Requirement: The response should be exactly the number of lines in the material below that contain the word "Toggle".

○ ○ ○ ○ ○ ○ ○

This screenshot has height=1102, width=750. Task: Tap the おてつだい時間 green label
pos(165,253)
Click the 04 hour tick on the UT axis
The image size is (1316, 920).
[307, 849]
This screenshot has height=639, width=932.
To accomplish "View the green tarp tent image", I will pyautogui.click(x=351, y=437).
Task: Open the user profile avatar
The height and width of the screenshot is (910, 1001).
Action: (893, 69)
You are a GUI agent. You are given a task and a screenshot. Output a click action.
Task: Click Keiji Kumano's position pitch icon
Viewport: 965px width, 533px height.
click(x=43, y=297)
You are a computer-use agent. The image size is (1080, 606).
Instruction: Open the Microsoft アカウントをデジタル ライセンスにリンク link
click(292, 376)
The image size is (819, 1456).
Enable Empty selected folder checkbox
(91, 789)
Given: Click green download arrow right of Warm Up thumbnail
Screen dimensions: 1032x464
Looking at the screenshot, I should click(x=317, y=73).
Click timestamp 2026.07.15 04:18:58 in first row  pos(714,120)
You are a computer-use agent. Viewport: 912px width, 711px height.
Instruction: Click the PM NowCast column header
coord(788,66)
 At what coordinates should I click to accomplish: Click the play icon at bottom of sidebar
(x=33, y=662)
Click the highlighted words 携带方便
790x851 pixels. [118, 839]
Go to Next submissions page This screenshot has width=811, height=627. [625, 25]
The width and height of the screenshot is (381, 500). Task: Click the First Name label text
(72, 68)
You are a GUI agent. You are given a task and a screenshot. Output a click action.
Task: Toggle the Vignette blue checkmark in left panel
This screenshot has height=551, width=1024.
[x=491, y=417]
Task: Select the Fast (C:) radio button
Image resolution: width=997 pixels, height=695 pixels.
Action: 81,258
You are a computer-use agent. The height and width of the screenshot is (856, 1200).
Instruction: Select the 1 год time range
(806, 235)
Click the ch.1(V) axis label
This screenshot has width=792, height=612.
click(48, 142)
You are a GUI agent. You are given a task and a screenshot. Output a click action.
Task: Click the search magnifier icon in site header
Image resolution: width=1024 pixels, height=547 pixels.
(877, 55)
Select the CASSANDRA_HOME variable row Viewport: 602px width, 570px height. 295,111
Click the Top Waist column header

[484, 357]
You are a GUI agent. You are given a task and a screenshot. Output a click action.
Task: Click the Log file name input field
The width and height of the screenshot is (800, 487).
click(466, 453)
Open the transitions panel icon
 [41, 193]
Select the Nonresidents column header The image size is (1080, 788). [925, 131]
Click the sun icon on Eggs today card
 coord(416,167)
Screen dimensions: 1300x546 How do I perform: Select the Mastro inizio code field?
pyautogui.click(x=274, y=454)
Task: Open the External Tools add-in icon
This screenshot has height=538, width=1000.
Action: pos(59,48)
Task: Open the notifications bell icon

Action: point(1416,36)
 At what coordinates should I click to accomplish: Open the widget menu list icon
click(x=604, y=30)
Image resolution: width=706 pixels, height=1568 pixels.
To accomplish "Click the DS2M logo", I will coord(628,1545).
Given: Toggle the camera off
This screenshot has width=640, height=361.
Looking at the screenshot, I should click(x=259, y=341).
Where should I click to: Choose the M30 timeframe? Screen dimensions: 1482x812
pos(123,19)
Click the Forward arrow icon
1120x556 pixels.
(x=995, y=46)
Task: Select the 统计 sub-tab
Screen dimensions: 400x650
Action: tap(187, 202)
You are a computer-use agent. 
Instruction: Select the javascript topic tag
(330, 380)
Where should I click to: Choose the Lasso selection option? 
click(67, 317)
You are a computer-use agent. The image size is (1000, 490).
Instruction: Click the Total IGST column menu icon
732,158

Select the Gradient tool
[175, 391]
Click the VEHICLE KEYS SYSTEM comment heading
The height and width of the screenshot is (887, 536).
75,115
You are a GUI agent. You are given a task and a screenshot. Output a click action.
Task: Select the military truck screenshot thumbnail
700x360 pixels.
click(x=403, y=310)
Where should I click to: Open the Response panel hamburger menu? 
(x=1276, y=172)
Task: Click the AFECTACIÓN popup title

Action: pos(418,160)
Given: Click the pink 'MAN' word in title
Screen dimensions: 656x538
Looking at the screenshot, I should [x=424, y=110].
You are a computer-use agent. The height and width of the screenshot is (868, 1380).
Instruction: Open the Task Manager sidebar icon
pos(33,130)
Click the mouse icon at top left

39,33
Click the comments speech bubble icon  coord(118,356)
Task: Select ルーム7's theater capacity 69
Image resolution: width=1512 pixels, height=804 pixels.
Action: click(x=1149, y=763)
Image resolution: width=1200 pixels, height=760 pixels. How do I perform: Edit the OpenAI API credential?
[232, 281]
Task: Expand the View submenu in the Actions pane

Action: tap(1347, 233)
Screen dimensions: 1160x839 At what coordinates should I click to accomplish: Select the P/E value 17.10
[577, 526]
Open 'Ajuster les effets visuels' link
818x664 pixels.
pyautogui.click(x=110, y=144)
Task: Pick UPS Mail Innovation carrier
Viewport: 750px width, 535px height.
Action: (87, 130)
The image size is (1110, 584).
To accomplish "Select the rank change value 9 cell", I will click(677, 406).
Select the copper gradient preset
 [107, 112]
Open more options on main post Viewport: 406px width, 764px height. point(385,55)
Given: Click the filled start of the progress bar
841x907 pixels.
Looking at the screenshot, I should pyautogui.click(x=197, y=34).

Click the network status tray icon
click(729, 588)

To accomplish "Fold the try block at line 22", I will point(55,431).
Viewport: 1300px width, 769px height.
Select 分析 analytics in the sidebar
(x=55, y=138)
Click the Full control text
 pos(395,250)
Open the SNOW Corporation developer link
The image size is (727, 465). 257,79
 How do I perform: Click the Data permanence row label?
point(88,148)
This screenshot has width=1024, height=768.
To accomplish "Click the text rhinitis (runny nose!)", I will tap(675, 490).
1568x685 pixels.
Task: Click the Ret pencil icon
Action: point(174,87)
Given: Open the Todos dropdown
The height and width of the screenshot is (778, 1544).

○ ○ ○ ○ ○ ○ ○

Answer: 2